The author doesn’t shy away from addressing the Holocaust in the Soviet Union and the deliberate elimination of Jews and Red Army prisoners by the German army working willingly alongside the SS. Accordingly to Mawdsley, some 500,000 Jews were murdered outright by mobile SS killing units and other Nazi police units, assisted by the German Army, in the first sweep of killing in the USSR.

In his conclusion the author discusses the cost of the war to the Soviet Union, noting that some 27 million Soviet citizens were killed, including 10 million Red Army soldiers. The war damaged the USSR more than it damaged Germany and cost the country ten years development. “It is probably also true,” writes Mawdsley, “that the Soviet economy never recovered from the war.” And he makes it clear that a Wehrmacht victory in Russia would have been far worse for both the Russians and the rest of Europe and the world.
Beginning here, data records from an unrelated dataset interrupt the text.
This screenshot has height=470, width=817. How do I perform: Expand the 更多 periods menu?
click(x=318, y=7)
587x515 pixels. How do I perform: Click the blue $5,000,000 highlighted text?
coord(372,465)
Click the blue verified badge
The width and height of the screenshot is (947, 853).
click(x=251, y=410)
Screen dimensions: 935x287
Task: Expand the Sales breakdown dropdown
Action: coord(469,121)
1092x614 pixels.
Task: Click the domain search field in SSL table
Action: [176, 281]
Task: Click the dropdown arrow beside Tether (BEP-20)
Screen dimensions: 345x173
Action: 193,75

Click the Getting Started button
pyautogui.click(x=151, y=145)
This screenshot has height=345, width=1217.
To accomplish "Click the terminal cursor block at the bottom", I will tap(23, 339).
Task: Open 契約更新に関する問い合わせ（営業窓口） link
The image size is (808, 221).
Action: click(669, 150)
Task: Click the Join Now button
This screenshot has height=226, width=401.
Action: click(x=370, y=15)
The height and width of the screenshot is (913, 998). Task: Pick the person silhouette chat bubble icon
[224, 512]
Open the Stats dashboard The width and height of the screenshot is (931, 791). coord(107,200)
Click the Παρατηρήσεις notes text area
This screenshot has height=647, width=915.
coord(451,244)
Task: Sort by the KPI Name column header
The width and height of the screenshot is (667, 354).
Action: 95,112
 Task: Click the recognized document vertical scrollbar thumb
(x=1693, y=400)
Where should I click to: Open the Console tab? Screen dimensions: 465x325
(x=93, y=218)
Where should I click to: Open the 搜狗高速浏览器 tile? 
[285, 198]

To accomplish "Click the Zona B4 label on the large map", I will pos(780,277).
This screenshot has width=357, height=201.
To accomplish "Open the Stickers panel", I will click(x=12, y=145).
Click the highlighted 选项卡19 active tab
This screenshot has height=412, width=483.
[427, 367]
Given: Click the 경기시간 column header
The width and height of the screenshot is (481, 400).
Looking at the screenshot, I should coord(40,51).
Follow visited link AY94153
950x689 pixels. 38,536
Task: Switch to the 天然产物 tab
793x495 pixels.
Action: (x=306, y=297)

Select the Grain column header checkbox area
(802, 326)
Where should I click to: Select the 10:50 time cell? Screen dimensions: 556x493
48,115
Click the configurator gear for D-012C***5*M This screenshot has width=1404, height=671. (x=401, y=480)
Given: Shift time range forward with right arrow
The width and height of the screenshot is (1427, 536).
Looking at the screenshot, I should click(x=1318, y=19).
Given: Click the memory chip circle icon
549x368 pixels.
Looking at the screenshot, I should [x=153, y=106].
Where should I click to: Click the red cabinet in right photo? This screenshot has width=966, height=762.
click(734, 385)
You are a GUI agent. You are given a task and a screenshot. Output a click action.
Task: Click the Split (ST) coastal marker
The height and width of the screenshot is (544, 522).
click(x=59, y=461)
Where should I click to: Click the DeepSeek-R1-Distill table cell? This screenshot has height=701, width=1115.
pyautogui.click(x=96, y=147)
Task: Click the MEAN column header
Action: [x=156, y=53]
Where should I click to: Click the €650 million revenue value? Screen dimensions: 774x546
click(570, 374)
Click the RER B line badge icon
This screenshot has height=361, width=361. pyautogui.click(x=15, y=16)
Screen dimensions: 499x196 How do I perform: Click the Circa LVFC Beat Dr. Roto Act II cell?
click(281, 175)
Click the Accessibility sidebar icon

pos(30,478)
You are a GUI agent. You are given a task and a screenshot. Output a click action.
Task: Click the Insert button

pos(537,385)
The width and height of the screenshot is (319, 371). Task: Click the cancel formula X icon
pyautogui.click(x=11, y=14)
“Thunder in the East” is World War II history at its very best!

A good start, May 12, 2006

By Y. Mann

If you are new to the Eastern Front this is an excellent new short history of the war. It concentrates a little on the military aspect, on the politics, economics, and of course the social intricacies of the war. The author uses a lot of newly released Soviet secondary sources, many of which I have at home and can vouch for, to present the war in a somewhat new light. There are a few mistakes and some omissions throughout the book but nothing too major. I like the authors conclusions about the purges in 1937-1938, while they were costly for the Red Army there is no reason to think that it crippled the officer corps, although it did create an atmosphere of fear and compliance with Stalin which in the end simply added to the disaster that was 1941. All the battles, offensive and defensive operations, are listed and gone through. Losses are given for the Red Army from Krivosheev’s book for every operation, this book has become the standard use for Red Army losses in WWII although there are still some controversies about it. But in the end it’s very interesting to see how Soviet losses (KIA, MIA, and POW) went down throughout the war. The author gives a good account of the Warsaw uprising and shows how impossible it was for the Red Army to do anything when it occurred, but something might have been done in late August or mid September. Then again the Poles wanted to take the city and use it as a bargaining chip against the Soviets, so it would have served no purpose in putting the Red Army in that kind of situation with no benefit to Stalin. Overall with the use of these new Russian sources from a variety of authors I have to say this is today the best short history of the war and I would gladly recommend it to anyone who wants an introduction to the Eastern Front.